Nevada, a state of just 2.8 million people, attracts 52 million visitors a year— more than the population of California. But who wants to go on vacation just to fire up their laptop and play some virtual cards?
"I think the real excitement will be when we get a very populous state like a California or a New York allowing these companies to expand," ITG casino analyst Matthew Jacob said. "But these changes often take longer to occur than people assume. It requires a change in law and then it takes a while from when the law passes until the sites are up and running."
Prior says he intends to make Ultimate Poker profitable within a matter of years, in part through cross-promotion with mixed martial arts giant Ultimate Fighting Championship. Both companies are owned by brothers Frank and Lorenzo Fertitta, who also control Station Casinos Inc., a chain that caters to locals in Las Vegas.
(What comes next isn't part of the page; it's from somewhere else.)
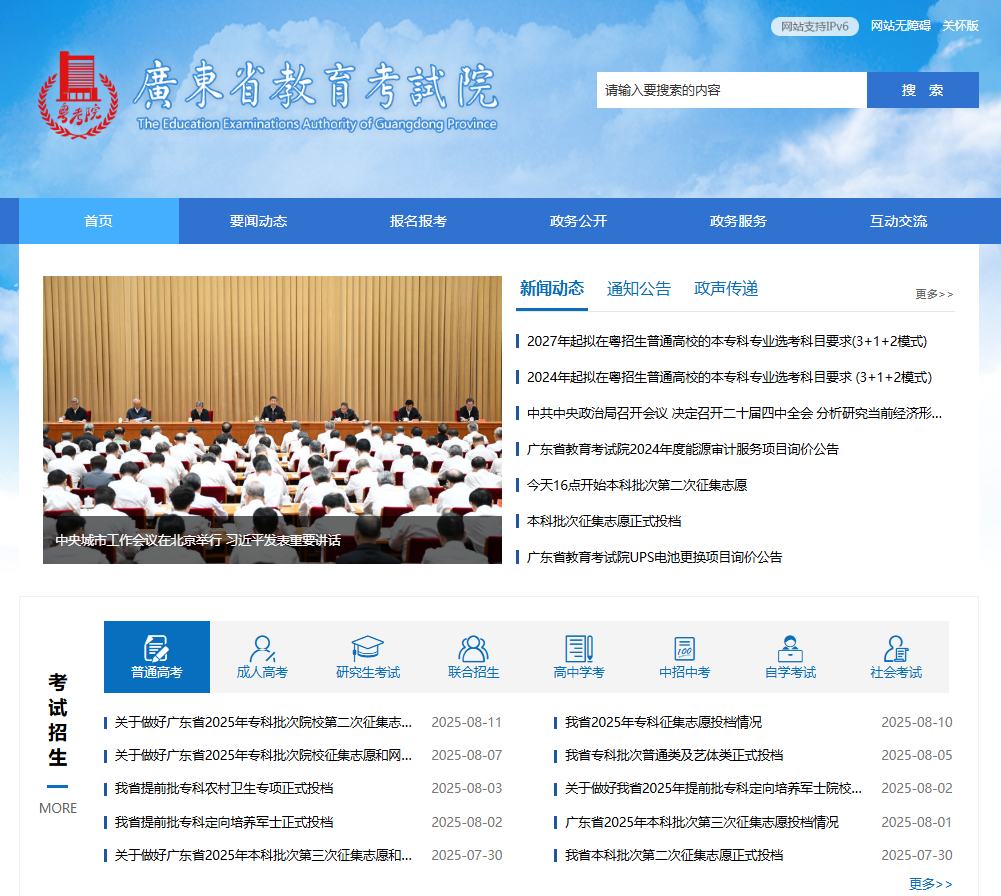The width and height of the screenshot is (1001, 896).
Task: Open the 中央城市工作会议 banner photo
Action: point(272,420)
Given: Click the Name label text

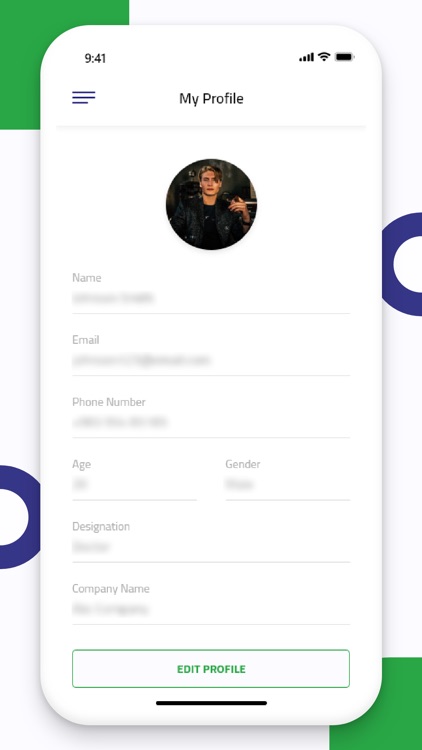Looking at the screenshot, I should [x=87, y=277].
The Ultimate Poker logo has enjoyed prime placement in the UFC fight octagon for months. The Ultimate Poker Facebook page, which steers fans to a zero-stakes version of the site, features a mix of UFC glamour shots and stock images of guys in hoodies staring into laptop screens.
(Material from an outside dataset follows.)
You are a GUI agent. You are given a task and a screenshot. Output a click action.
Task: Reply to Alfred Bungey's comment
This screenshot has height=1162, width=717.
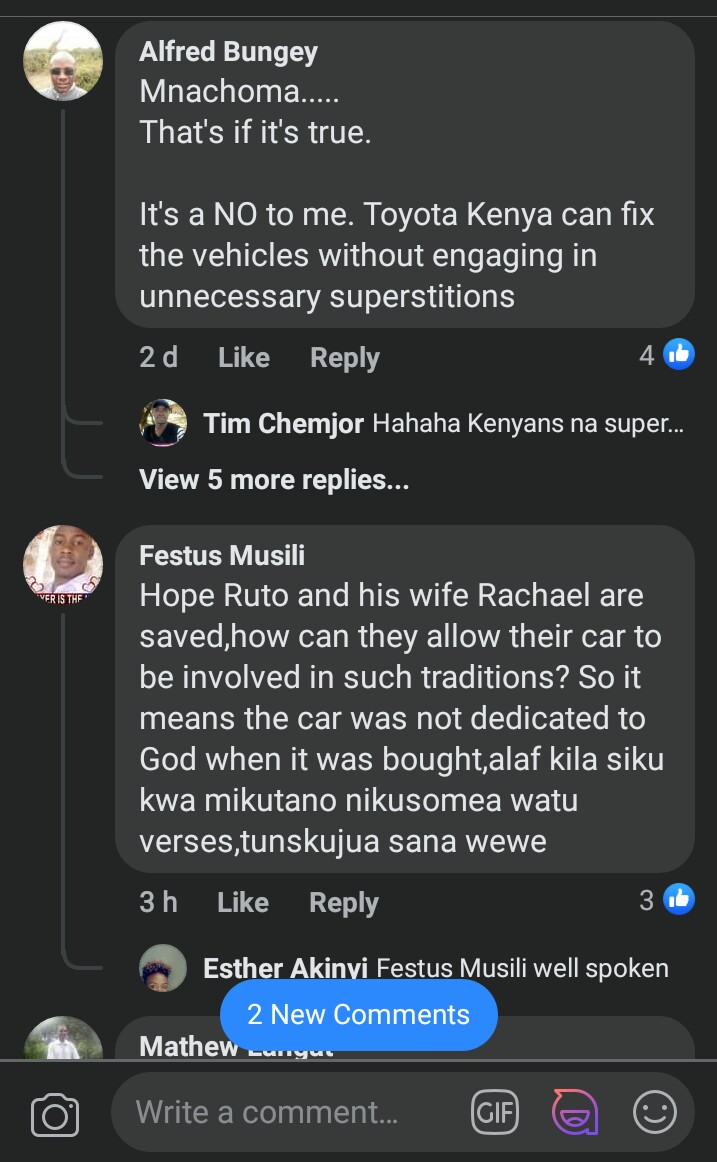pyautogui.click(x=345, y=358)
"When you look at the demographic of the UFC fan and the online poker player, it's almost a perfect overlap," Breitling said.
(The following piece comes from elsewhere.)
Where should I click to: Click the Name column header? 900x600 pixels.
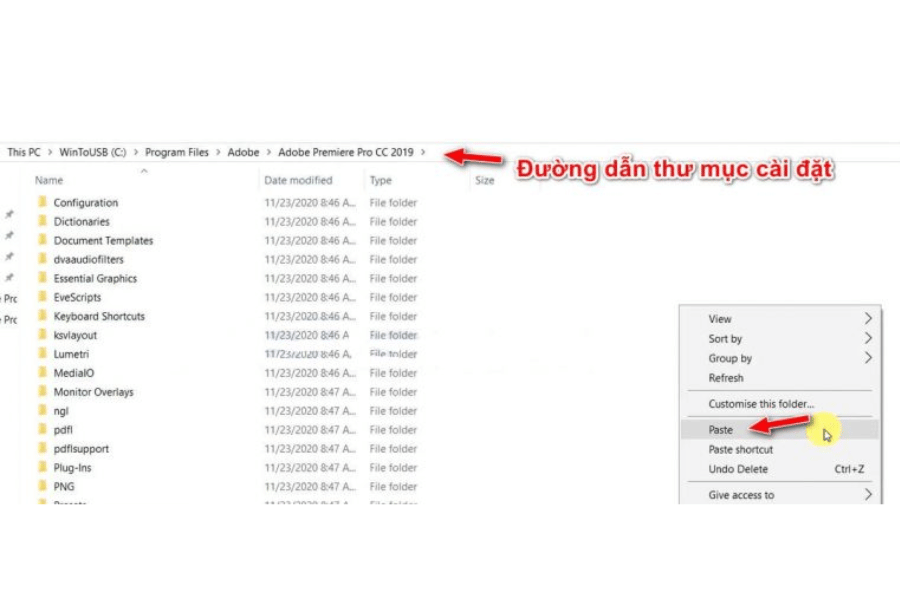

In the coming months, Ultimate Gaming will have to prove that its technology and 111 employees can prevent minors and out-of-state players from wagering real dollars, and guard against money laundering. The site will use several factors to track location, including the virtual customer's mobile phone and their IP addresses, the strings of numbers that identify computers on the Internet, according to chief technology officer Chris Derossi.
It will also have to pay 6.75 percent of its revenue in Nevada state taxes.
It's unclear how much of a boon the new market will be to the cash-strapped state. In 2012, the Pew Center on the States analyzed 13 states that had recently legalized new types of gambling, and found that more than two-thirds of "failed to live up to the initial promises or projections."
The gambling industry is hoping the return of Internet poker will revitalize interest in the game and help brick and mortar casinos capture a younger market.
The rise of Internet poker is generally credited with helping spark the poker fad of the last decade. The end of online gambling is thought to have helped quash interest in the game.
In the coming months, the industry will be watching closely to see if poker players come flocking back from their new hobbies, replacement computer games and illegal offshore gambling sites.
"This is a really huge moment for our company, the state of Nevada and the gaming community," Breitling said. "We're hoping to make poker fun again."